Luvian put down the knife with an exaggerated air of tolerance. “Firstly, as I keep telling you, it will be a thousand times more powerful if you introduce your plans as a whole at the presentation next week, and then publish the entire thing in one go. The mourning period for your father ended three days ago; people are going to be preoccupied with what that means. As far as the people of Rhannon are concerned, the election campaigns will officially begin with your respective presentations. I suspect the only people reading your brother’s statements are us, and the Jedenvat.”
“Don’t call him my brother; we still don’t know if he is or not,” Sorrow reminded him.
“My apologies,” Luvian said blandly. “Secondly, of course we have a spy. Do you think I don’t have spies in their camp?”
Sorrow blinked. “Wait – do you?”
“Obviously. Where do you think all my information comes from? And, yes, they will have spies here, who’ve probably read your manifesto.” He nodded at the wall. “You have to admit, it was a little naive to pin it up where anyone could see it. But be assured there’s nothing on there that they won’t have thought of too – it’s not that far-fetched that he had the same idea – he’s taking advice from Vespus, after all, and that’s how it’s done in Rhylla. Lawkeepers make arrests, suspects are tried, a jury decides, and a judge determines the punishment, or not.”
“But—”
“And if I thought your list could be used against us, I’d have taken it down. Luckily for you, it’s predictably mediocre, and, if I’m honest, darling Sorrow, more than a touch idealistic. Though that’s simply my opinion.”

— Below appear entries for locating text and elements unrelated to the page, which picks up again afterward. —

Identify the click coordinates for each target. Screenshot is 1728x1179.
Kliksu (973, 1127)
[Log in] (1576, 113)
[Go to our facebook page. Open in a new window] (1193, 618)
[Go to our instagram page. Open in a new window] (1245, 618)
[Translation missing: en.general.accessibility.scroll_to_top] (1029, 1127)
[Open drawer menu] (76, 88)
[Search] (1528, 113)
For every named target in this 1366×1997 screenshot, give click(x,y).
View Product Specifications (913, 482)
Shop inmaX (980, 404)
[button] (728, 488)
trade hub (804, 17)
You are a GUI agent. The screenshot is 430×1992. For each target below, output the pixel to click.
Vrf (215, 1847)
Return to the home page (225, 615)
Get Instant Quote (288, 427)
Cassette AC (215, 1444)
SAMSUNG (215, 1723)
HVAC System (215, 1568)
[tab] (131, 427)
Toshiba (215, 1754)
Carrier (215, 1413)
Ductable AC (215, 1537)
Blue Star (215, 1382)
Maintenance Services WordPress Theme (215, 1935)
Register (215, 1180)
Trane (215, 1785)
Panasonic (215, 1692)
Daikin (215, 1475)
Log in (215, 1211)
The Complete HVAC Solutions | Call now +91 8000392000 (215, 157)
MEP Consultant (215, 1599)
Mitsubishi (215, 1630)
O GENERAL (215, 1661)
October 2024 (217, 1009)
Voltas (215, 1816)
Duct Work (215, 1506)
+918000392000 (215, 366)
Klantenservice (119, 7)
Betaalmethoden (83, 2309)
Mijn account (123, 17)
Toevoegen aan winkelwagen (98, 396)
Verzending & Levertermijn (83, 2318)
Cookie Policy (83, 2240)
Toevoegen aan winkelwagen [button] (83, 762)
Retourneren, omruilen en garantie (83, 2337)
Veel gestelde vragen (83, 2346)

Fighting to stay calm, Sorrow replied, “Well, all your so-called information has turned up is the fact he prefers lemon curd to lime, writes with his left hand, and likes to sing while he bathes, despite having a terrible voice. Which is also predictably useless, in my opinion.”
Believing she’d made her point, Sorrow took a large sip of coffee.
But Luvian was ready for her. “I’ve been meaning to ask, does that run in the family?”
Sorrow choked.
“I’m kidding!” Luvian tossed a napkin over to her as Sorrow scrabbled for a nasty enough insult to lob at him. “Lighten up, lovely.” He paused again, and looked at her over the rims of his glasses. “Seriously, Sorrow, what did you expect? A servant conveniently overhearing Vespus and Mael laughing evilly together about how he absolutely isn’t really the lost boy? Vespus isn’t an idiot – he’s been working on this for a long time – but the closer we get to the election, the more likely he is to make a mistake, because he won’t be able to control it. You need to be patient. Gossip and rumours travel on swifter winds than truth does.”